China has started to buy corn from South Africa as it seeks to diversify sources of food supply and reduce its dependence on the US.
A cargo ship loaded with corn from South Africa recently arrived at the Mayong port in Guangdong province, southern China – reflecting efforts to diversify import sources. China had previously been dependent on the US and Ukraine for more than 90% of corn supplies, state newspaper Global Times said.
The shipment of 53,000 tonnes of feed corn on 4 May marked the beginning of regular shipments of South African corn to China, according to the Global Times.
South Africa is enjoying a bumper corn crop for a fourth year in a row, despite the season’s wet start. Corn – both yellow and white – represents 90% of South Africa’s total grain production. Yellow corn is generally destined to become feedstock, while white corn is sold for human consumption.

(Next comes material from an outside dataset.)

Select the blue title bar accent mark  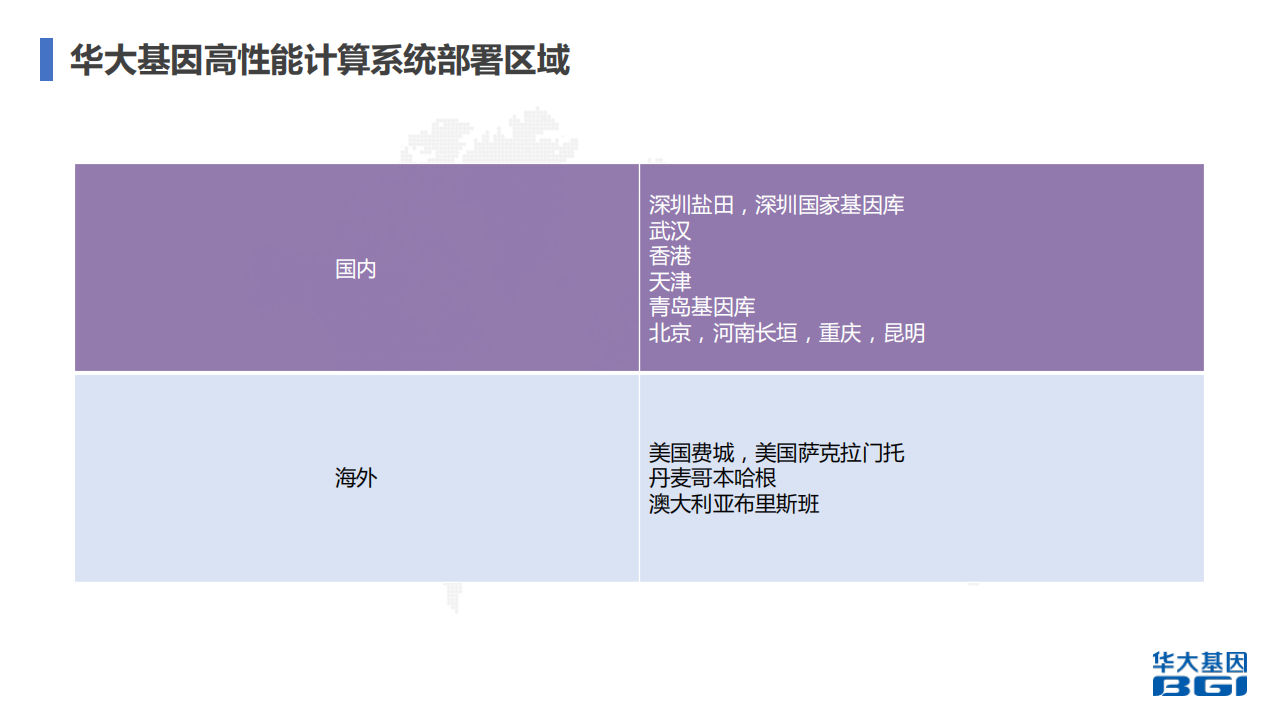(44, 59)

The country is Africa’s largest corn producer and one of its major exporters – also supplying white corn to Zimbabwe, Botswana and Mozambique, although Taiwan, Japan and Vietnam are the major markets.

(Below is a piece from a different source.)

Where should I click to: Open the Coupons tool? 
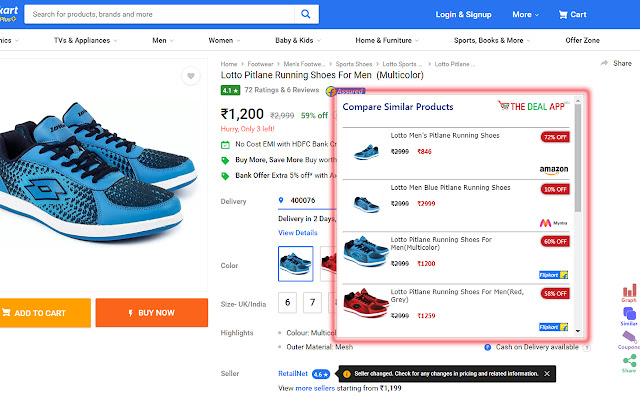pos(629,341)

However worsening weather conditions could lead to a smaller harvest, halting the country’s exports as a result.
The Global Times said China had also begun purchasing corn from Brazil in a push to reduce its dependence on US corn and had cancelled orders of corn from the US.
China is believed to be fearing that growing tensions with the US make it vulnerable to potential US food sanctions. Ukraine’s corn exports have been disrupted by the war with Russia.